### 练习题目
[1] 判断下列三种说法是否符合取余定理节选的内容,每项回答“是”或“否”,并原样引用节选中起决定作用的文字:(a) 定理一要求 x、y、z、p 都是正整数;(b) 定理二的结论是 z 除以 p 的余数等于 x;(c) 若数组和除以 p 的余数为 0,需要移除的最短子数组长度为 1。
[2] 请从取余定理节选的最后一句之后接着往下写。
#### 节选文本 ####
定理一:给定正整数 $x$、$y$、$z$、$p$,如果 $y \bmod p = x$,那么 $(y - z) \bmod p = 0$ 等价于 $z \bmod p = x$。

证明:$y \bmod p = x$ 等价于 $y = k_1 \times p + x$,$(y-z) \bmod p = 0$ 等价于 $y - z = k_2 \times p$,$z \bmod p = x$ 等价于 $z = k_3 \times p + x$,其中 $k_1$、$k_2$、$k_3$ 都是整数,那么给定 $y = k_1 \times p + x$,有 $y - z = k_2 \times p \leftrightarrow z = (k_1 - k_2) \times p + x \leftrightarrow z = k_3 \times p + x$。

定理二:给定正整数 $x$,$y$,$z$,$p$,那么 $(y - z) \bmod p = x$ 等价于 $z \bmod p = (y - x) \bmod p$。

证明:$(y - z) \bmod p = x$ 等价于 $y - z = k_1 \times p + x$,其中 $k_1$ 是整数,经过变换有 $z = y - k_1 \times p - x = k_2 \times p + (y - x) \bmod p - k_1 \times p = (k_2 - k_1) \times p + (y - x) \bmod p$,等价于 $z \bmod p = (y - x) \bmod p$。

记数组和除以 $p$ 的余数为 $x$,如果 $x=0$ 成立,那么需要移除的最短子数组长度为 $0$。
#### 所给数据 ####
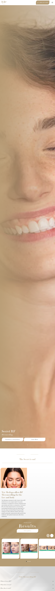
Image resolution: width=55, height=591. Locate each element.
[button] (51, 535)
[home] (4, 3)
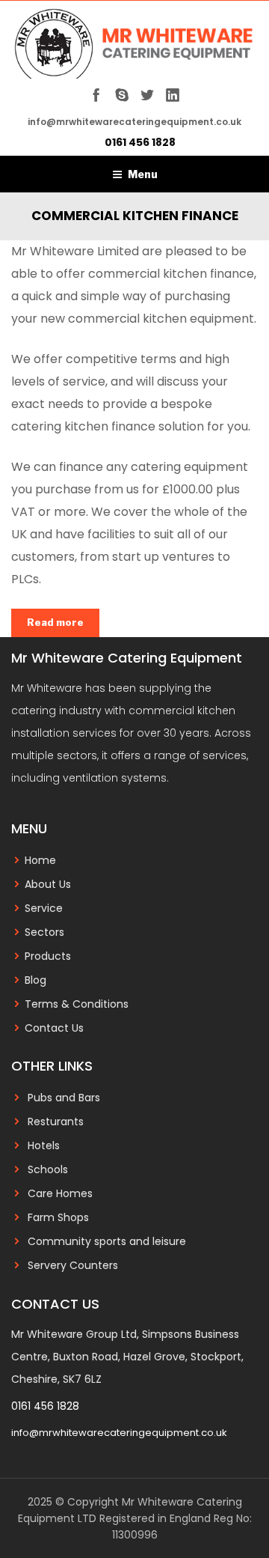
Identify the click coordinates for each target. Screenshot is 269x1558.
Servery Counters (73, 1265)
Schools (48, 1169)
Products (48, 956)
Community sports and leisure (107, 1241)
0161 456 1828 (140, 142)
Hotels (44, 1145)
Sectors (44, 932)
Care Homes (60, 1193)
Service (44, 908)
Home (40, 860)
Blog (35, 980)
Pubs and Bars (64, 1097)
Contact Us (54, 1027)
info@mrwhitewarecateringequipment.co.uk (119, 1432)
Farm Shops (58, 1217)
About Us (48, 884)
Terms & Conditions (77, 1003)
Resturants (56, 1121)
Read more (55, 622)
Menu (143, 174)
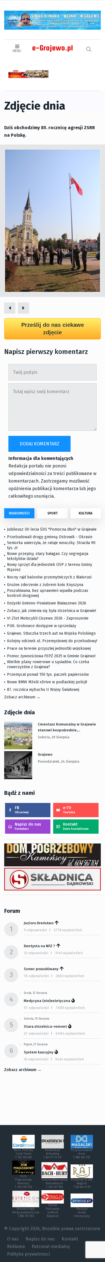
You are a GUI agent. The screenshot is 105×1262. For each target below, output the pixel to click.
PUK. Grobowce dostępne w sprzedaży (41, 625)
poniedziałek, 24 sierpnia (58, 762)
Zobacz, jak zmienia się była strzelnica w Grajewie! (51, 610)
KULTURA (85, 513)
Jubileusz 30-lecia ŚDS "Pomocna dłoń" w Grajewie (52, 529)
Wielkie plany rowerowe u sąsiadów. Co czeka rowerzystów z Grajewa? (48, 664)
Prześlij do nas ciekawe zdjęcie (52, 328)
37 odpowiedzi (36, 1033)
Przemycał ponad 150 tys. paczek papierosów (48, 674)
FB (22, 809)
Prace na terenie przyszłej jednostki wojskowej (49, 648)
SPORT (52, 513)
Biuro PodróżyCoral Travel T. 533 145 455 (23, 1153)
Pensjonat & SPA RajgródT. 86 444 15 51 (81, 1183)
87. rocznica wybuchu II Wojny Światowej (43, 689)
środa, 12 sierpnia (35, 993)
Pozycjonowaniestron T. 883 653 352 (82, 1153)
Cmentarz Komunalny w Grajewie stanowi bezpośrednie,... (67, 727)
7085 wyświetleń (70, 1008)
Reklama (16, 1246)
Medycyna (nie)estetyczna (47, 1001)
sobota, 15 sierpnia (36, 1018)
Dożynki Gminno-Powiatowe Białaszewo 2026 (46, 603)
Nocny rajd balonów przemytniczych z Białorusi (49, 577)
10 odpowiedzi (36, 976)
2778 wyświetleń (68, 930)
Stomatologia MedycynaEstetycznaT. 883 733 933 (25, 1212)
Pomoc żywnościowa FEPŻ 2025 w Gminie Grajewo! (51, 656)
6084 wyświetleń (70, 1033)
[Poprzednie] (9, 308)
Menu (17, 51)
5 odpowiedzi (35, 930)
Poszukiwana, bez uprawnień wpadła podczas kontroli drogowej (47, 593)
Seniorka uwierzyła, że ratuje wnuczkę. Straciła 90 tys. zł (51, 545)
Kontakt (76, 826)
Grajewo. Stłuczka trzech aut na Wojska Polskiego (51, 633)
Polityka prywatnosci (28, 1254)
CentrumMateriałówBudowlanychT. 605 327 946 (54, 1183)
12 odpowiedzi (36, 953)
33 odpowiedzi (36, 1059)
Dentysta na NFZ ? (39, 946)
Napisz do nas (28, 826)
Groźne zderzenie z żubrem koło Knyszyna (45, 584)
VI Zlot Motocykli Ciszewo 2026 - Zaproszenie (47, 618)
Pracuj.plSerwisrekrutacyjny (82, 1212)
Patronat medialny (51, 1246)
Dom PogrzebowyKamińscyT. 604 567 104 (23, 1181)
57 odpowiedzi (36, 1008)
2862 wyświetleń (70, 976)
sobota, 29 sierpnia (53, 737)
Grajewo (45, 754)
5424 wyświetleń (69, 1059)
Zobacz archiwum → (22, 697)
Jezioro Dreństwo (38, 923)
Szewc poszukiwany (41, 969)
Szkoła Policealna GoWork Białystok (52, 1211)
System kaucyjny (38, 1052)
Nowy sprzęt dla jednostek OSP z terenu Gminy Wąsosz (49, 567)
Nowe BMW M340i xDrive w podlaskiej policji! (47, 682)
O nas (13, 1239)
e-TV (69, 809)
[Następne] (23, 308)
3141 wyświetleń (69, 953)
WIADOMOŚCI (19, 513)
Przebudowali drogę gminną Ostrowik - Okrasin (49, 537)
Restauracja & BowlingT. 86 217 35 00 (52, 1153)
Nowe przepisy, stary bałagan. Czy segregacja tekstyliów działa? (47, 556)
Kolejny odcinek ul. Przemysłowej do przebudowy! (52, 641)
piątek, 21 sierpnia (36, 1044)
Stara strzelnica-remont (45, 1026)
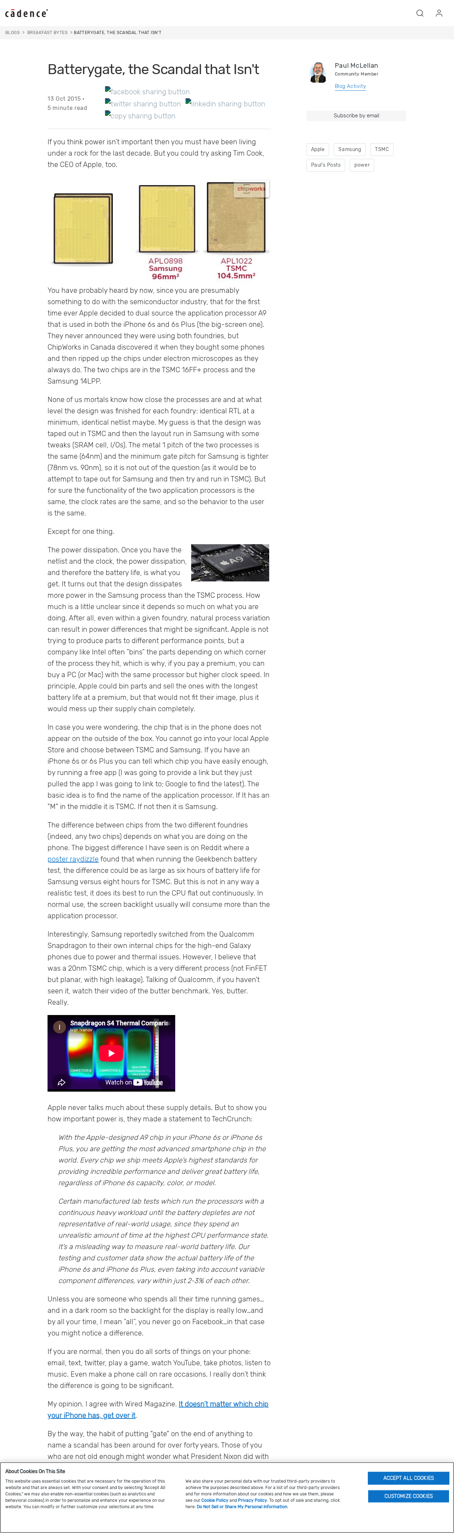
####
### 参考答案
[1]
(a) 是:“给定正整数 $x$、$y$、$z$、$p$”
(b) 否:“那么 $(y - z) \bmod p = x$ 等价于 $z \bmod p = (y - x) \bmod p$”
(c) 否:“那么需要移除的最短子数组长度为 $0$”

[2]
记前 $i$ 个元素(不包括第 $i$ 个元素)的和为 $\textit{f}i$,我们考虑最右元素为 $\textit{nums}[i]$ 的所有子数组,假设最左元素为 $\textit{nums}[j]~(0 \le j \le i)$,那么对应的子数组和为 $\textit{f}{i+1}-\textit{f}j$,对应的长度为 $i-j+1$。由定理一可知,如果剩余子数组和能被 $p$ 整除,那么 $(\textit{f}{i+1}-\textit{f}j) \bmod p = x$。同时由定理二可知,$\textit{f}j \bmod p = (\textit{f}{i+1} - x) \bmod p$。因此当 $\textit{f}{i+1}$ 已知时,我们需要找到所有满足 $\textit{f}j \bmod p = (\textit{f}{i+1} - x) \bmod p$ 的 $\textit{f}_j$($0 \le j \le i$),从中找到最短子数组。

由于需要移除最短子数组,因此对于所有 $f_j$($0 \le j \le i$),只需要保存 $f_j \bmod p$ 对应的最大下标。

有些编程语言对负数进行取余时,余数为负数,因此计算 $f_{i+1} - x$ 除以 $p$ 的余数时,使用 $f_{i+1} - x + p$ 替代。

###Python

class Solution:
    def minSubarray(self, nums: List[int], p: int) -> int:
        x = sum(nums) % p
        if x == 0:
            return 0
        y = 0
        index = {0: -1}
        ans = len(nums)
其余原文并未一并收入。